Bu oldukça yaygın, ancak az bilinen bir sendromdur - İngiltere ve ABD tarafından yapılan araştırmalara göre, nüfusun% 2'sine kadarı karşı karşıya kalmaktadır, ancak birçok kişi için uzun süre doğru tanı koyamazlar. Depresyon nedeniyle ortaya çıkan duyarsızlaşma-derealizasyon sendromu tanısı alan Valeria Kopirovskaya ile konuştuk.
2012 yılında okuldan mezun oldum ve üniversiteye gittim, paralel olarak çalışmaya çalıştım. Zaten gelecek yaz okuldan ayrıldım: Hayatımı değiştirmek ve kendi başıma para kazanmak istedim. Kendimi rahatsız etmek ve bir eylem planı hazırlamak için, Rus Muhabir Yaz Okulu'na gitmeye karar verdim. Oraya giderken bile, gözyaşları kendiliğinden yuvarlanmaya başladı, ben hiç duramadım. Üçüncü gecede güçlü bir endişe ve korku duygusuyla uyandım ve üstesinden gelemedim. Bu durum beni çok korkuttu ve hızla evden uzaklaştı - bir hafta sonra ayrılmaya karar verdim. Ne olduğunu hemen başkalarına söylemedim, sanırım sadece durumu ağırlaştırdı.
HSE - Başka bir üniversiteye gitmeye karar verdim ve en kolay seçeneği seçmedim.
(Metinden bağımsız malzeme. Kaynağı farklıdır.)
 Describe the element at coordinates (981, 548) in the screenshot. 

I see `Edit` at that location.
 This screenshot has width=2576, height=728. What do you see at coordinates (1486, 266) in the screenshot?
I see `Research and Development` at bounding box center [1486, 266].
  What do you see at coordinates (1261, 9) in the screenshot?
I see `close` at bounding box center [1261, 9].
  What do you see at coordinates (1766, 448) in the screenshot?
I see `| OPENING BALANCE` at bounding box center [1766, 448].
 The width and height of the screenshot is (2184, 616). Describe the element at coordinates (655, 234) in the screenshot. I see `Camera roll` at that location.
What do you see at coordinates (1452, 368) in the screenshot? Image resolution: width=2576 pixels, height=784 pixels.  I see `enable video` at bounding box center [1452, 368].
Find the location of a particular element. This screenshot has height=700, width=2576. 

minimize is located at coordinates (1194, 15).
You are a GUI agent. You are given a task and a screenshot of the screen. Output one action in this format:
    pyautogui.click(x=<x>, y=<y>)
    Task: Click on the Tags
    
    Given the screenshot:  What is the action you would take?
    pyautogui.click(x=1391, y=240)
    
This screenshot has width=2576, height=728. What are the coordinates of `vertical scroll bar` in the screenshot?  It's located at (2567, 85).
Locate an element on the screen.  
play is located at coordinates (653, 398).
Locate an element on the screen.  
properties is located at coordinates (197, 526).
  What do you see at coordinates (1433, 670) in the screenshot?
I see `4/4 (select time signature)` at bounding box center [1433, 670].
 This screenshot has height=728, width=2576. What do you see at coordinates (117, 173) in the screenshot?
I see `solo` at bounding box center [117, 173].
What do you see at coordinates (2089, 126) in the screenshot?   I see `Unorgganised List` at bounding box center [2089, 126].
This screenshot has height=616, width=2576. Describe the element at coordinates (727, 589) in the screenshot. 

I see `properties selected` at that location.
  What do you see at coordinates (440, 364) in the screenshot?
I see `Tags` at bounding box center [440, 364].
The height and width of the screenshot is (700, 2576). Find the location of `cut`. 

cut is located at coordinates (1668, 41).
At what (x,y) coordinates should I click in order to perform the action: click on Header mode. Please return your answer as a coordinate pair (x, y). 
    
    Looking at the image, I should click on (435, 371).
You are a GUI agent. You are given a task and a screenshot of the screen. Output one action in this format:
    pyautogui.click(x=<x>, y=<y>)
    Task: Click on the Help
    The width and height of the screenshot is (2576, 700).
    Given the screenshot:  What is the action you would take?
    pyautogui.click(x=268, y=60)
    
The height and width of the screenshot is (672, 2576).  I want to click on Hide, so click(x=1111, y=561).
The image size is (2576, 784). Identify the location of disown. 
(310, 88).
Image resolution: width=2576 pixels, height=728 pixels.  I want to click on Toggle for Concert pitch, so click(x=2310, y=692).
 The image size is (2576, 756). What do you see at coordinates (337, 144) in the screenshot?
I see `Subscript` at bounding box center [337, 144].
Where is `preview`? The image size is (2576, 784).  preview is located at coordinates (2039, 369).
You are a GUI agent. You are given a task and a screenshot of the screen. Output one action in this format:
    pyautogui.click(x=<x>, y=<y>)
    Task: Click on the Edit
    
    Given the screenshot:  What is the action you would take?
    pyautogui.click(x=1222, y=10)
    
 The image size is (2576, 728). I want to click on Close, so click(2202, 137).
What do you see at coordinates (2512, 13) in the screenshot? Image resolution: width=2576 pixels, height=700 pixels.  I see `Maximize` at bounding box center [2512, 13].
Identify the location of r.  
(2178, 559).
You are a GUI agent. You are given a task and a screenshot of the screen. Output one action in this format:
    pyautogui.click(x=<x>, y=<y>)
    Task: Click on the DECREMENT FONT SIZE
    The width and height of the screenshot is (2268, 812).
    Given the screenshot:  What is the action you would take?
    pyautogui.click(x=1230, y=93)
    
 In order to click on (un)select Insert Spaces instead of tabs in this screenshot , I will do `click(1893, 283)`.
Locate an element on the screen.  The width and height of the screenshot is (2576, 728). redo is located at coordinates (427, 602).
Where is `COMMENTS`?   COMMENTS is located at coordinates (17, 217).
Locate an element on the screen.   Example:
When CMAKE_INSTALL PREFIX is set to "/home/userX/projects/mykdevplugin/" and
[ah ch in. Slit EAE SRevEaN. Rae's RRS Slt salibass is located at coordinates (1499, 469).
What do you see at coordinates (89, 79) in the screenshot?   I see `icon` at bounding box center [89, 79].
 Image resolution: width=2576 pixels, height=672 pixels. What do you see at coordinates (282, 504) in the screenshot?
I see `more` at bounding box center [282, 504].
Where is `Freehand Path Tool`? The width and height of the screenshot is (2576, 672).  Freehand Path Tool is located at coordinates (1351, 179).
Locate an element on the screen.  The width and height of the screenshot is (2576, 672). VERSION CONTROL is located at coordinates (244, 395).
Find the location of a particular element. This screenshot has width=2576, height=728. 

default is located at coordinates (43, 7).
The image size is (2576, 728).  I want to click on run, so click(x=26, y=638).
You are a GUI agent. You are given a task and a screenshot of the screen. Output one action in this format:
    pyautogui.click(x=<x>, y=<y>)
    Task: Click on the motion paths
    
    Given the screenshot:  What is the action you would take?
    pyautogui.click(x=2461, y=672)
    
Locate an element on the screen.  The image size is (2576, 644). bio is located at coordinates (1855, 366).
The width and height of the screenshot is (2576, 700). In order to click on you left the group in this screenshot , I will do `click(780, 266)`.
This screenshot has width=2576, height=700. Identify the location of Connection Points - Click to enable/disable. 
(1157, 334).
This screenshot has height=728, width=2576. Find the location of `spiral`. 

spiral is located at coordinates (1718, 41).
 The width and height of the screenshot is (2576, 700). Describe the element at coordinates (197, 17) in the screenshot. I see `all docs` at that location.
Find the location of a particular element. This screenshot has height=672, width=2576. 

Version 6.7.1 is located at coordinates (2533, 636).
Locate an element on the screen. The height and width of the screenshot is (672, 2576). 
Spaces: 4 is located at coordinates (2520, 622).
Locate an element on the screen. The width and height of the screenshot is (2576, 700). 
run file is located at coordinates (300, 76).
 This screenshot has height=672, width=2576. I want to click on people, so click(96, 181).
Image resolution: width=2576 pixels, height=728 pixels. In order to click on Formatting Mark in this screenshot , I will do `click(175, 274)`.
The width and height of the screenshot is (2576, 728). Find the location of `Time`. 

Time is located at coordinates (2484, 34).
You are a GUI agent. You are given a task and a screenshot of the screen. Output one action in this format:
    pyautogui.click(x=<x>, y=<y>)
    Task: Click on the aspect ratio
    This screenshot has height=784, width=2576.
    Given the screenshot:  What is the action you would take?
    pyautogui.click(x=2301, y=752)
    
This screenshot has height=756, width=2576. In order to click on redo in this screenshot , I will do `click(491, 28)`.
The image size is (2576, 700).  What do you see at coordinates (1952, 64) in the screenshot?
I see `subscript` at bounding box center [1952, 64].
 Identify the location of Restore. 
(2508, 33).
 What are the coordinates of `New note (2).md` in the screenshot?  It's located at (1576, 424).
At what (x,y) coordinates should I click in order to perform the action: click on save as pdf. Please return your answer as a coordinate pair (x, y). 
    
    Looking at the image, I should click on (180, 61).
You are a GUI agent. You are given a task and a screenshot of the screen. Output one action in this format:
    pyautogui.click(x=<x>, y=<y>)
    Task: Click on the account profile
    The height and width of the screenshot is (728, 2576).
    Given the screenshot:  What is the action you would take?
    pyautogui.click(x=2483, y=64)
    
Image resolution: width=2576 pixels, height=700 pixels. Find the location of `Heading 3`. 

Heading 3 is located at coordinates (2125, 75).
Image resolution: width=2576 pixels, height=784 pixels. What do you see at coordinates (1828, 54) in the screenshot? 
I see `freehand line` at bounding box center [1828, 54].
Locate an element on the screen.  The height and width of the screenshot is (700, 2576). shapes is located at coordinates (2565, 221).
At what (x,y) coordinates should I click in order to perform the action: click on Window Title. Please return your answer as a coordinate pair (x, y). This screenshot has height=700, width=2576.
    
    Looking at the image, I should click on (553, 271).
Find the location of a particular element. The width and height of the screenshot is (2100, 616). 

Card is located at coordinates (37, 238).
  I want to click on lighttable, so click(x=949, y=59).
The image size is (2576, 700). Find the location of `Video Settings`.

Sonra acilen durumumdan en iyi şekilde yararlanmak için işe gitmek istedim. Bana göre bu iyileşmenin en iyi yoluydu, ama depresyon sinsi bir şeydi: spor, arkadaşlar, başkalarına yardım etmek önemlidir, ancak eşzamanlı bir tedavi olmadan pek işe yaramaz.
Kasım ayında çalışmak zorlaştı ve bıraktım. O zaman bile itici davranmaya başladım: İşleri, en önemsizleri bile sonuna kadar bitirmedim. Örneğin, bir röportaj için davet edildim ve son gün reddettim - başka bir şey arayacağımı ya da sınavlara hazırlanmaya devam edeceğimi düşündüm. Evet, hepimiz bazen başladığımız şeyi tamamlamayız, ama sonra her şey farklıydı: İçimdeki rahatsızlığı sürekli hissettim ve karar alamadım.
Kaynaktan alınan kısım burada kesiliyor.